China’s Influence in Central Asia:

Though CCP engagement in Central Asia predated the unveiling of the Belt and Road Initiative in Kazakhstan in 2013, spending and cooperation have certainly increased since that point. 

By 2018, FDI from the PRC in the five Central Asian countries had amounted to nearly $15 billion – a 40% increase over pre-BRI levels.

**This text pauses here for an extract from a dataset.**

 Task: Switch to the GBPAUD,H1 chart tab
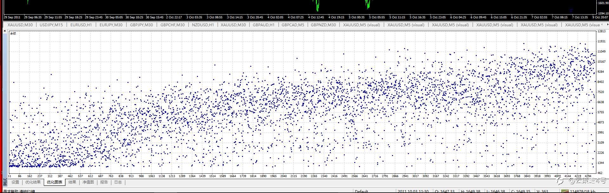coord(264,25)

China is the destination for roughly 22% of Central Asian exports and is the source of 37% of their imports, rendering the five Central Asian countries extremely dependent on trade with the PRC.

 

China’s Failed Foreign Investment in Central Asia:

In 2013, a CCP SOE (TBEA) was selected to overhaul a power plant in Bishkek due to pressure from the Chinese government

  • The plant broke down in the middle of January 2018, rendering the city without heat during winter
  • This erupted in a domestic political scandal and criminal case, yet somehow no blame fell on TBEA 

In 2018 the China Development Bank halted financing for the aspirational Nur-Sultan Light Rail project

  • Following an embezzlement scandal, Kazakhstan repaid the China Development Bank the roughly $200 million that was owed to Chinese contractors, but only 15% of the project had been finished

 

China’s Investment in Central Asia’s Mining and Energy Sectors:

Until Tajikistan pays back a $331.5 million loan to Export-Import Bank of China for the Dushanbe-2 Power Plant, TBEA is entitled to licenses for two gold mines in Eastern Duoba and Upper Kumarg.

After a Turkmenistan-Gazprom price dispute in 2016, 80% of Turkmen gas was redirected to the PRC.

  • By late 2019 over 250 billion cubic meters of gas, valued at over $8 billion, had gone to China and is used to service Chinese loans
  • Uzbekistan’s primary gas market is also China

The Central Asia-China pipeline is another key project for the CCP in the region, with multiple lines in development across all five countries to bring Turkmen gas to Western China

  • Line D of the pipeline, passing through Tajikistan and Kyrgyzstan, has been delayed numerous times and likely will not reap the profits those countries anticipate – the CCP is likely to take profits as payment for construction

 

China’s Security Assistance in Central Asia​:

In 2015, the CCP gifted Kazakhstan 60 heavy duty trucks and trailers worth $3.2 million 

  • Kazakhstan has also purchased Wing Loong-1 military drones from the PRC.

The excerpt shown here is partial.